Job Executor Service

Job Executor Service

This Keptn service introduces a radical new approach to running tasks with keptn. It provides the means to run any container as a Kubernetes Job orchestrated by keptn.

Why?

The job-executor-service aims to tackle several current pain points with the current approach of services running in the keptn ecosystem:

Problem	Solution
Keptn services are constantly running while listening for cloud events coming in over NATS. This consumes unnecessary resources on the Kubernetes cluster.	By running the defined keptn tasks as short-lived workloads (Kubernetes Jobs), they just consume resources while the task is executed.
Whenever some new functionality should be triggered by keptn, a new keptn service needs to be written. It usually wraps the functionality of the wanted framework and executes it under the hood. The downside: The code of the new keptn service needs to be written and maintained. This effort scales linearly with the amount of services.	This service can execute any framework with just a few lines of yaml configuration. No need to write or maintain any new code.
Keptn services usually filter for a static list of events the trigger the included functionality. This is not configurable. Whenever the service should listen to a new event, the code of the service needs to be changed.	The Job Executor Service provides the means to trigger a task execution for any keptn event.
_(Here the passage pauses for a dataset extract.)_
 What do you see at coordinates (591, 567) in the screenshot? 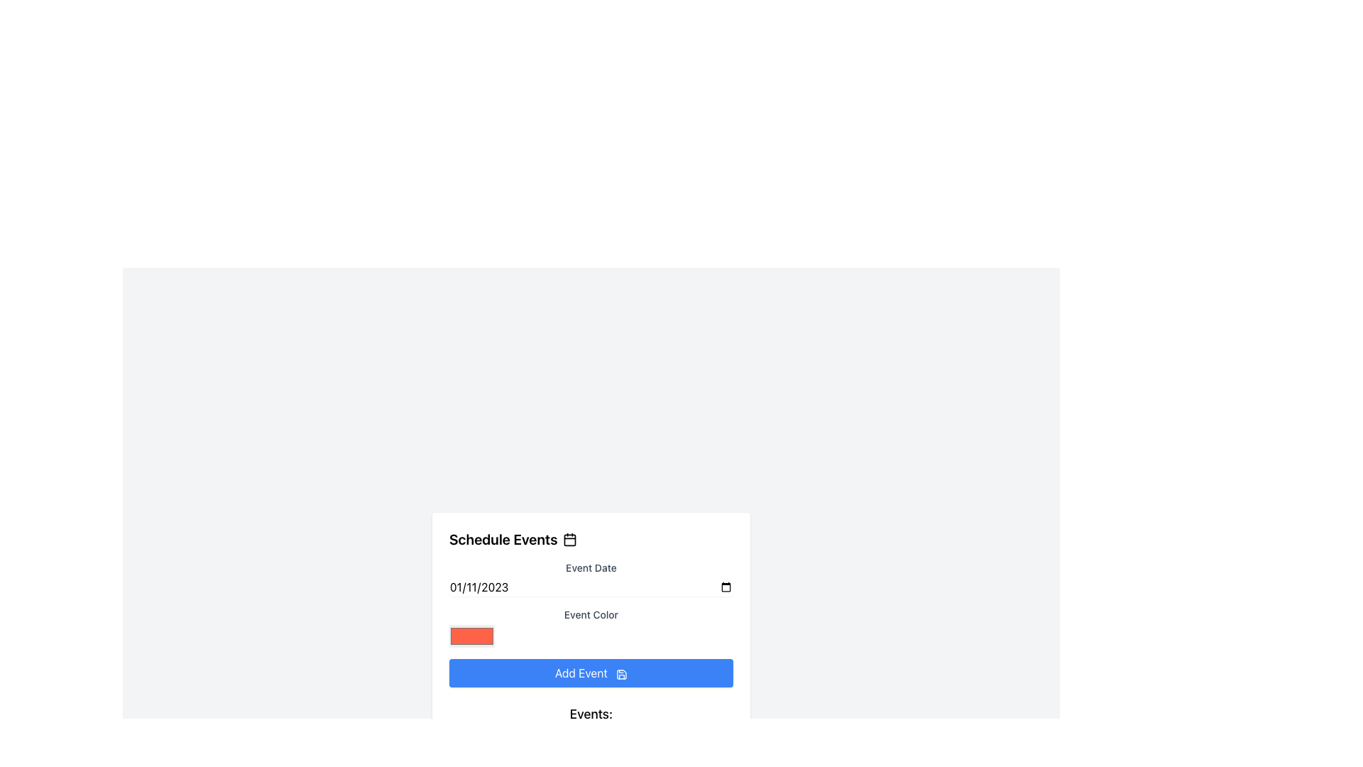
I see `'Event Date' label, which is styled in gray and is located above the date input field in the Schedule Events form` at bounding box center [591, 567].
This is done by matching a jsonpath to the received event payload.
Keptn services are usually opinionized on how your framework execution looks like. E.g. the locust service just executes three different (statically named) files depending on the test strategy in the shipyard. It is not possible to write tests consisting of multiply files.	This service provides the possibility to write any specified file from the keptn git repository into a mounted folder (`/keptn`) of the Kubernetes job. This is done by a initcontainer running before the specified image.
Support for new functionality in keptn needs to be added to each keptn service individually. E.g. the new secret functionality needs to be included into all of the services running in the keptn execution plane. This slows down the availability of this new feature.	The Job Executor Service is a single service which provides the means to run any workload orchestrated by keptn. So, it is possible to support new functionality of keptn just once in this service - and all workloads profit from it. E.g. in the case of the secret functionality, one just needs to support it in this service and suddenly all the triggered Kubernetes Jobs have the correct secrets attached to it as environment variables.

How?

Just put a file into the keptn git repository (in folder <service>/job/config.yaml) to specify

the containers which should be run as Kubernetes Jobs and
the events for which they should be triggered.

apiVersion: v2
actions:
  - name: "Run locust"
    events:
      - name: "sh.keptn.event.test.triggered"
        jsonpath:
          property: "$.data.test.teststrategy"
          match: "health"
      - name: "sh.keptn.event.test.triggered"
        jsonpath:
          property: "$.data.test.teststrategy"
          match: "load"
    tasks:
      - name: "Run locust smoke tests"
        files:
          - locust/basic.py
          - locust/import.py
          - locust/locust.conf
        image: "locustio/locust"
        cmd:
          - locust
        args:
          - '--config'
          - /keptn/locust/locust.conf
          - '-f'
          - /keptn/locust/basic.py
          - '--host'
          - $(HOST)
        env:
          - name: HOST
            value: "$.data.deployment.deploymentURIsLocal[0]"
            valueFrom: event

Specifying the working directory

Since all files are hosted by default under /keptn and some tools only operate on the current working directory, it is also possible to switch the working directory of the container. This can be achieved by setting the workingDirectory property in a task object.

Here an example:

apiVersion: v2
actions:
  - name: "Print files"
    events:
      - name: "sh.keptn.event.sample.triggered"
    tasks:
      - name: "Show files in bin"
        image: "alpine"
        workingDirectory: "/bin"
        cmd:
          - ls

In this example, the ls command will be run in the /bin folder.

Event Matching

The tasks of an action are executed if the event name matches. Wildcards can also be used, e.g.

- name: "sh.keptn.event.*.triggered"

Would match events sh.keptn.event.test.triggered, sh.keptn.event.deployment.triggered and so on.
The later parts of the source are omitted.